10.                               AMENDMENT
OF THE PLAN AND STOCK AWARDS.

 

(a)                                  Amendment
of Plan. Subject to the limitations, if any, of applicable law, the Board
at any time, and from time to time, may amend the Plan. However, except as
provided in Section 9(a) relating to Capitalization Adjustments, no
amendment shall be effective unless approved by the stockholders of the Company
to the extent stockholder approval is necessary to satisfy applicable law.

 

(b)                                  Contemplated
Amendments. It is expressly contemplated that the Board may amend the
Plan in any respect the Board deems necessary or advisable to provide Eligible
Employees with the maximum benefits provided hereunder.

 

(c)                                  No
Impairment of Rights. Rights under any Stock Award granted before amendment
of the Plan shall not be impaired by any amendment of the Plan unless (i) the
Company requests the consent of the affected Participant, and (ii) such
Participant consents in writing.

 

14

 

(d)                                  Amendment
of Stock Awards. The Board, at any time and from time to time, may amend
the terms of any one or more Stock Awards, including, but not limited to,
amendments to provide terms more favorable than previously provided in the
Stock Award Agreement, subject to any specified limits in the Plan that are not
subject to Board discretion; provided, however,
that the rights under any Stock Award shall not be impaired by any such
amendment unless (i) the Company requests the consent of the affected
Participant, and (ii) such Participant consents in writing.

 

11.                               TERMINATION
OR SUSPENSION OF THE PLAN.

 

(a)                                  Plan
Term.

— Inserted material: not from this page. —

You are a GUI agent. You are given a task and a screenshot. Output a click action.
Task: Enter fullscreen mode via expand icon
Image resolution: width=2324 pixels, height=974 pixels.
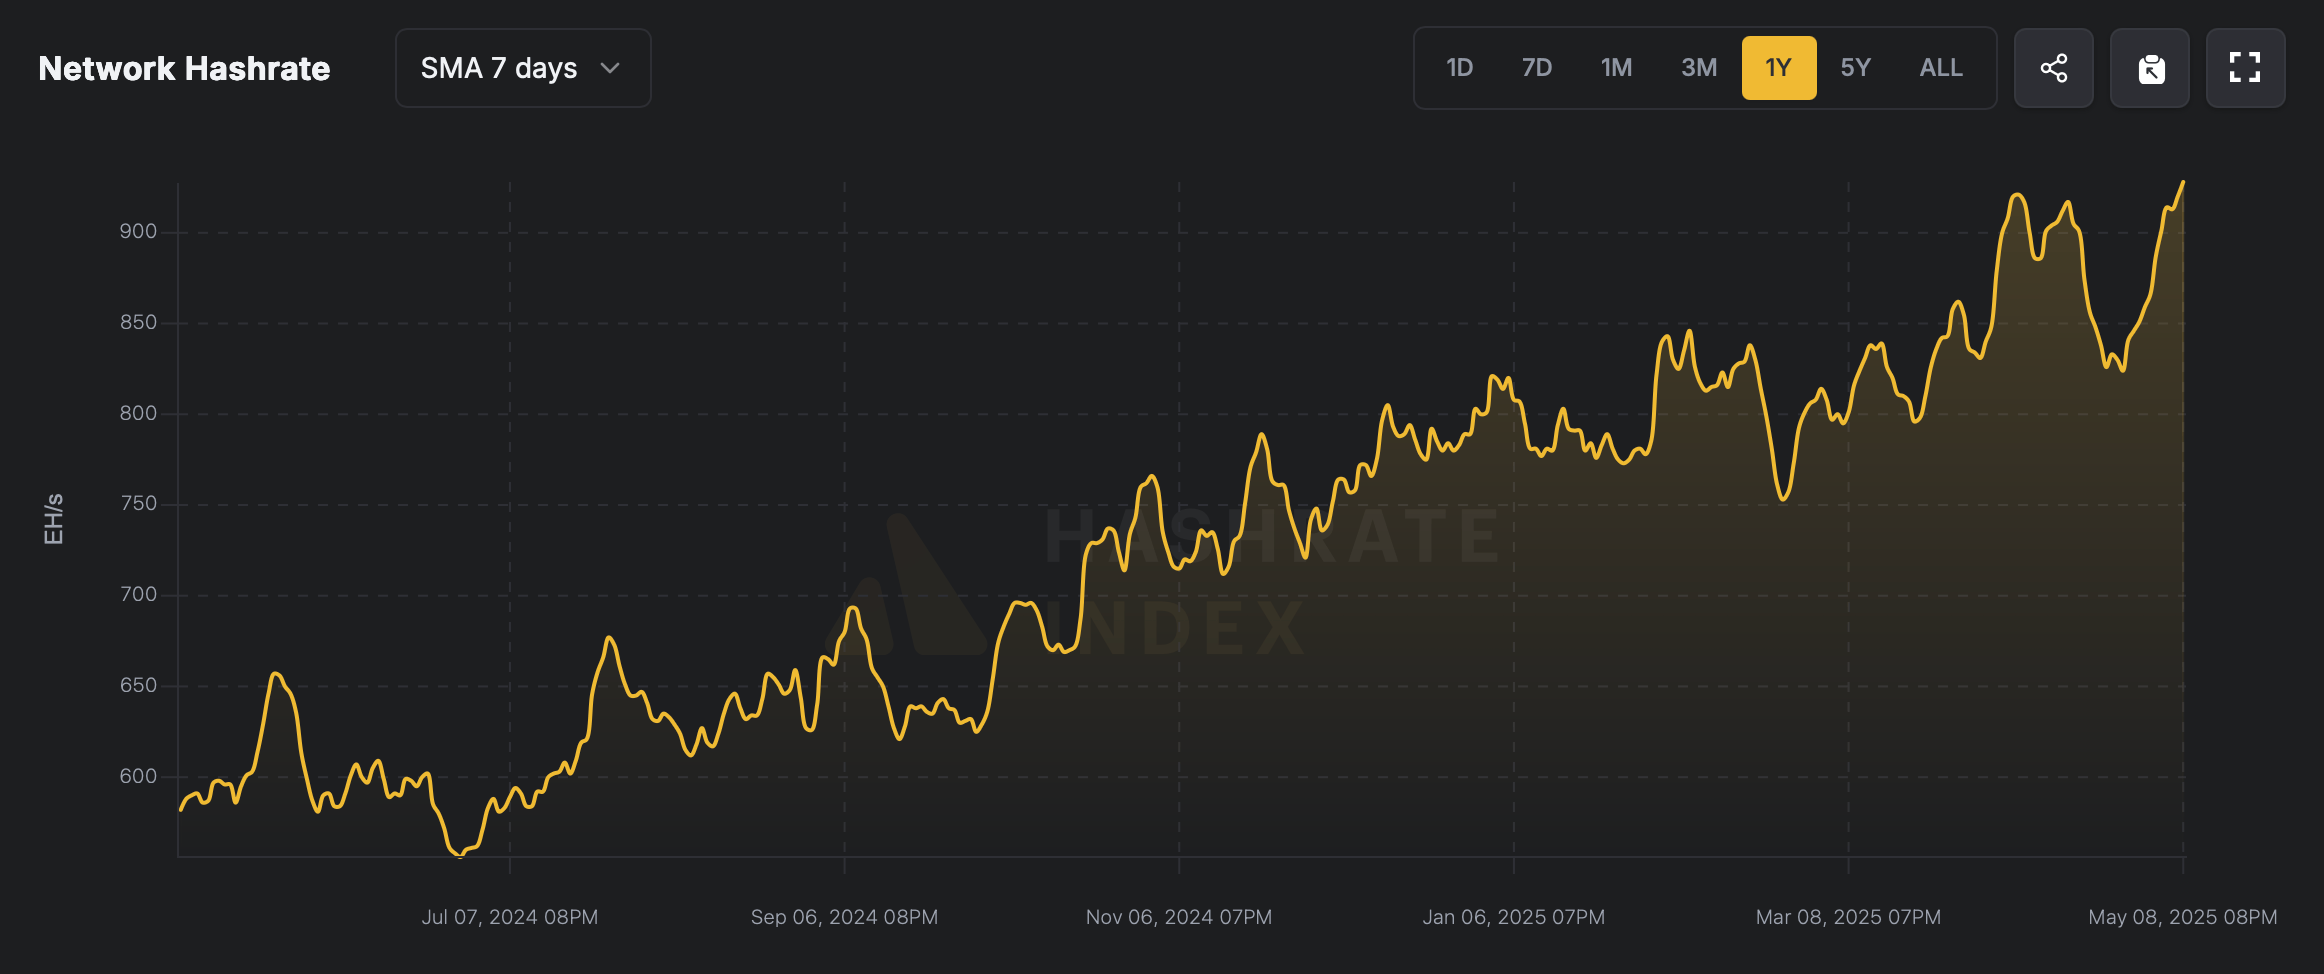click(2246, 67)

The Board may suspend or terminate the Plan at any time. Unless
sooner terminated, the Plan shall terminate on the day before the tenth (10th)
anniversary of the date the Plan is adopted by the Board. No Stock Awards may be
granted under the Plan while the Plan is suspended or after it is terminated.

 

(b)                                  No
Impairment of Rights. Suspension or termination of the Plan shall not
impair rights and obligations under any Stock Award granted while the Plan is
in effect except with the written consent of the affected Participant.

 

12.                               EFFECTIVE
DATE OF PLAN.

 

The Plan shall become effective as determined by the
Board.

 

13.                               CHOICE
OF LAW.

 

The law of the State of Delaware shall govern all
questions concerning the construction, validity and interpretation of this
Plan, without regard to that state’s conflict of laws rules.